According to Joseph Needham, although no official treatise in the likes of Archimedes' principle was ever written regarding buoyancy in ancient China, there were observational precedents of it in the Rites of Zhou, compiled and edited in the early Han dynasty (202 BCE–220 CE). Needham states:

Empirical use, of course, was made of [Archimedes'] principle, as in the floating of arrows and vehicle wheels in water by the [Zhou] and Han technicians, in order to determine their equilibrium and add or remove material accordingly.

==Rodents incident==
In another incident, Cao Cao's saddle was chewed by rodents when it was kept in a store. The storekeepers feared for their lives because the laws were very harsh during those times of war, so they planned to tie themselves up and admit their mistake to Cao Cao in the hope of receiving a lenient punishment. Cao Chong told them, "Wait for three days before reporting the incident." He used a knife to cut holes in his clothes, making it seem as though they had been damaged by rats, and then pretended to look upset. When his father asked him, he replied, "There is a saying that a person whose clothes have been chewed by rats will encounter ill luck. Now, as this has happened to me, I fear something might happen." Cao Cao said, "This is just a superstition.
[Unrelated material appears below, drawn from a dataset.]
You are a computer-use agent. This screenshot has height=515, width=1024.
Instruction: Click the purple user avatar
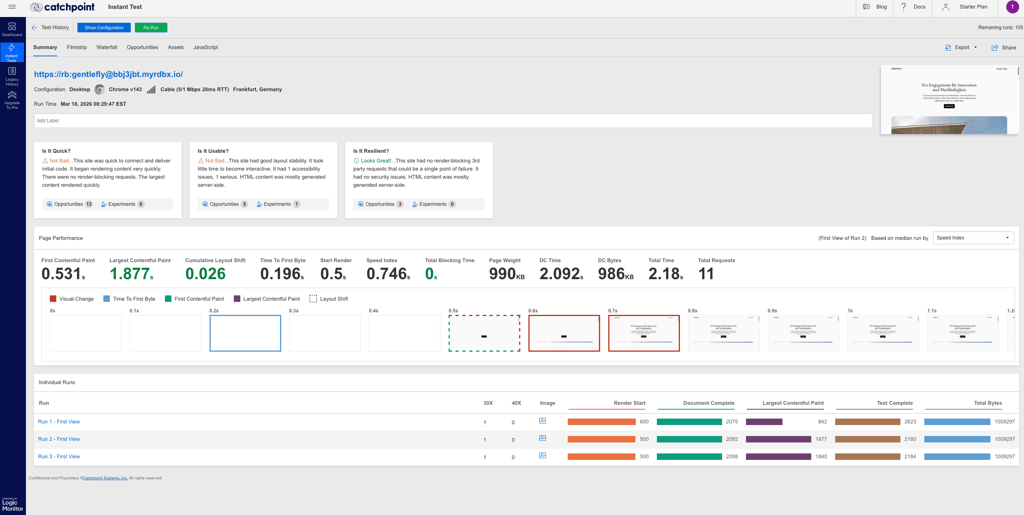click(x=1014, y=7)
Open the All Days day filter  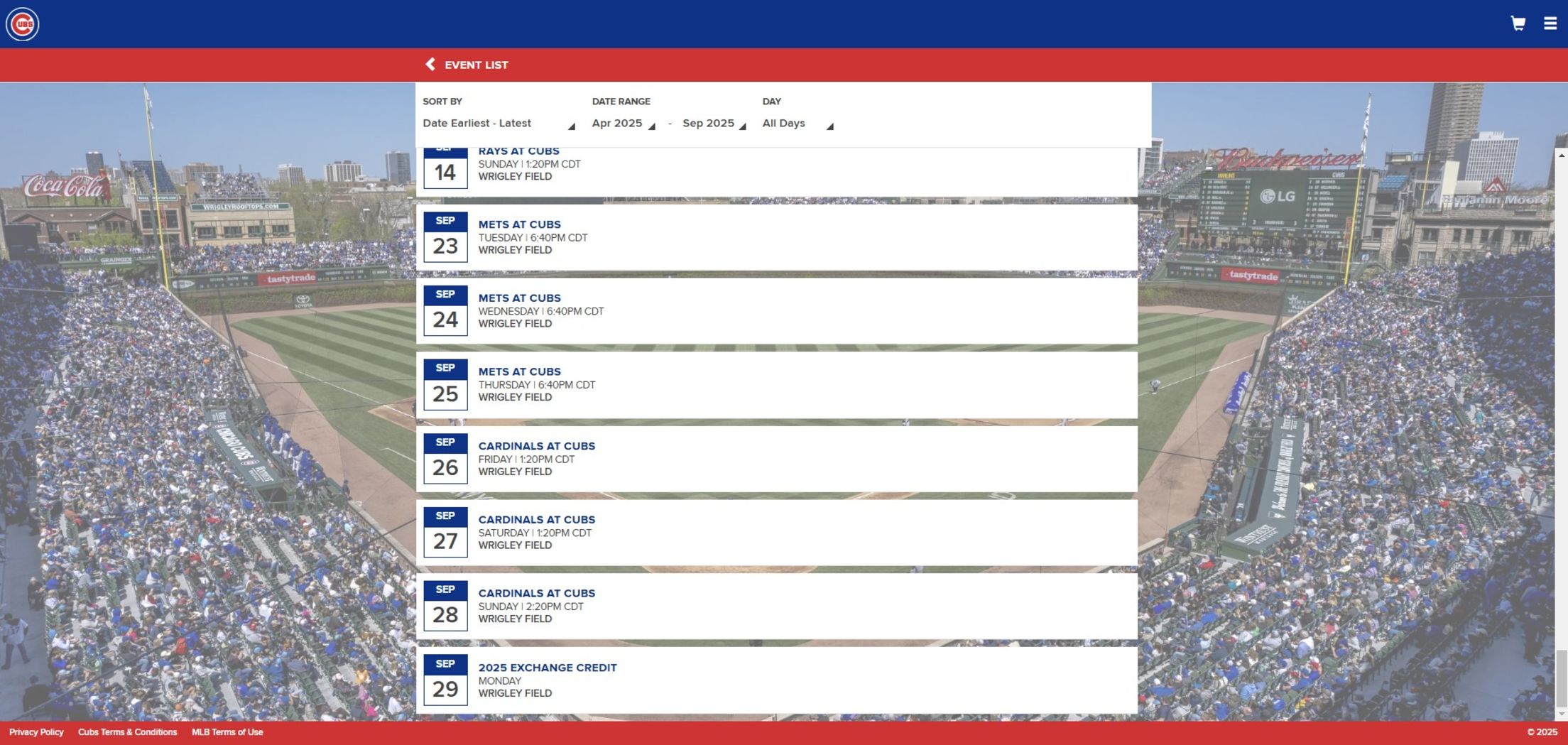coord(797,124)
There's nothing to worry about." When the storekeepers reported the saddle incident to Cao Cao three days later, Cao Cao laughed and said, "My son's clothes were with him, yet they were still chewed by rats, so it is not surprising that my saddle in the store was also damaged." He did not pursue the matter.

==Favoured by his father==
Cao Chong was known to be kind and understanding. He helped to review cases of indicted criminals for any injustice and successfully cleared tens of cases. When some hardworking officials landed themselves in trouble for making minor lapses, Cao Chong spoke up for them and managed to persuade his father to pardon them.

Cao Chong's intelligence and compassionate attitude, coupled with his beautiful looks, made him very outstanding among his brothers and earned him the favor of his father. Cao Cao often praised Cao Chong in front of his subordinates and had the intention of making Cao Chong his heir apparent.

==Death and succession==
Cao Chong became seriously ill when he was 12 and died. Cao Cao was extremely grieved. When Cao Pi (another of Cao Cao's sons) came to console his father, Cao Cao remarked, "Cao Chong's death is my misfortune, but it is to the advantage of you and your brothers."

Cao Cao shed tears whenever Cao Chong was mentioned. He had Cao Chong buried together with a deceased woman from a certain Zhen (甄) family and posthumously granted his son the appointment Cavalry Commandant (騎都尉). Cao Cong (曹琮), the Marquis of Wan (宛侯) and a son of Cao Chong's younger brother Cao Ju, was designated Cao Chong's heir. In 217, Cao Cong was enfeoffed as the Marquis of Deng (鄧侯).

In 221, after Cao Pi established the state of Cao Wei, he granted Cao Chong the posthumous title "Marquis Ai of Deng" (鄧哀侯) but elevated him to the status of a duke later, so Cao Chong became known as "Duke Ai of Deng" (鄧哀公). In 231, during the reign of Cao Pi's son Cao Rui, Cao Chong was posthumously honoured as "Prince Ai of Deng" (鄧哀王). Cao Pi once said, "My elder brother (Cao Ang) was a xiaolian and had the right to the succession. If Cangshu was around, I'd not have been able to obtain the empire."